Le ministre de l'intérieur Manuel Valls était ce matin l'invité de
Patrick Cohen sur France Inter, pour évoquer la décision d'interdire le
spectacle de Dieudonné au nom du trouble à l'ordre public que
provoqueraient ses prises de parole. A cette occasion, M. Valls a
confirmé la volonté du Gouvernement d'étendre la censure de Dieudonné à internet.
"La parole raciste et antisémite, elle est là, elle se déverse sur
Internet, donc ce combat continue. Toujours avec plus de sérénité et de
fermeté, parce que moi je crois de plus en plus en la France et en ses
valeurs", a d'abord prévenu le ministre de l'intérieur.
"Dieudonné effectivement n'a pas besoin de la scène pour se faire entendre", l'a relancé Patrick Cohen. "Est-ce
que vous pourriez, fort de la décision du Conseil d'Etat, envisager des
mesures coercitives à l'encontre de son site internet ou des diffuseurs
de ses vidéos ?".
"Moi je crois que là où il y a une parole antisémite, raciste, qui se diffuse, la justice doit pouvoir agir",
a confirmé Manuel Valls.
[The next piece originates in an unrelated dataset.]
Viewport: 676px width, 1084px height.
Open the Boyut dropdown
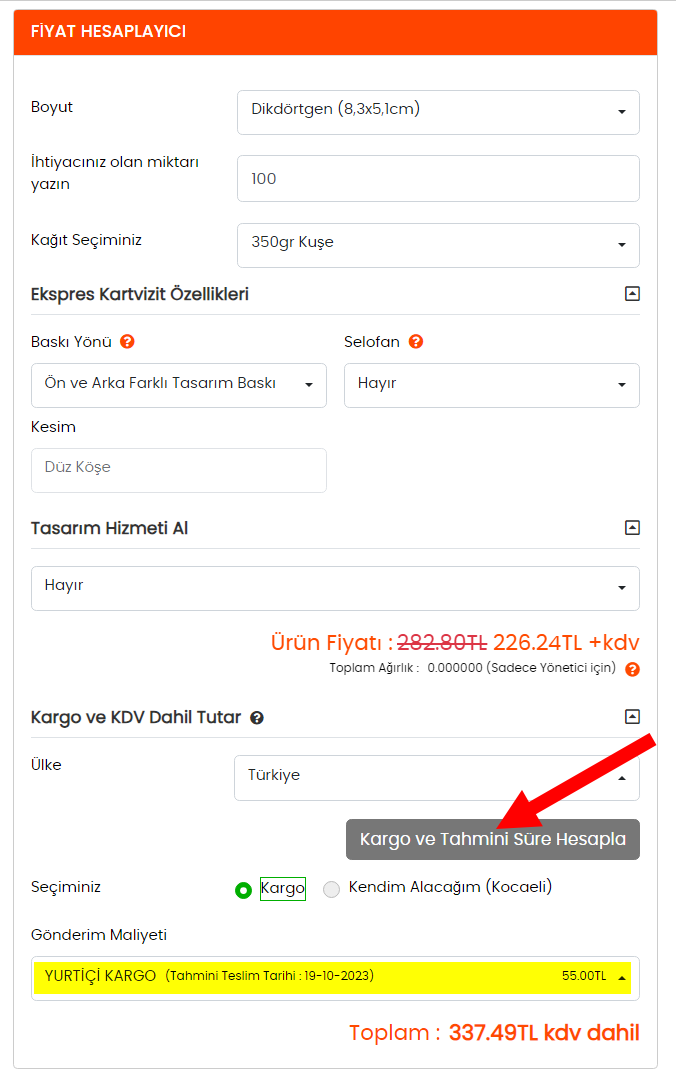(438, 111)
Or le Conseil d'Etat ayant décidé hier de
créer pour la première fois un régime de censure par précaution (ce dont
M. Valls s'est félicité sur BFMTV),
il ne s'agit plus de condamner les propos racistes ou antisémites après
leur diffusion, mais bien d'empêcher qu'ils puissent être diffusés.
"C'est difficile, je le sais bien, j'ai toujours dit que quand j'ai
lancé son combat juridique, il y avait une part de risque. Mais je
crois que nous ne pouvons pas laisser se diffuser cette parole, y
compris sur Internet. Il faut en discuter notamment avec les opérateurs", a prévenu Manuel Valls. "Vous
savez qu'on a réussi notamment sur Twitter à ce que la parole
antisémite ou homophobe ne se diffusent pas. Mais c'est vrai que sur un
plan juridique, les choses ne sont pas simples, donc il faut continuer
ce combat".
En juillet dernier, Twitter avait en effet fini par céder aux pressions
du Gouvernement français, en acceptant pour la première fois de fournir à une justice non-américaine les éléments d'identification d'internautes accusés d'antisémitisme. Fin 2012, le réseau social avait aussi accepté de supprimer les tweets qui lui étaient signalés.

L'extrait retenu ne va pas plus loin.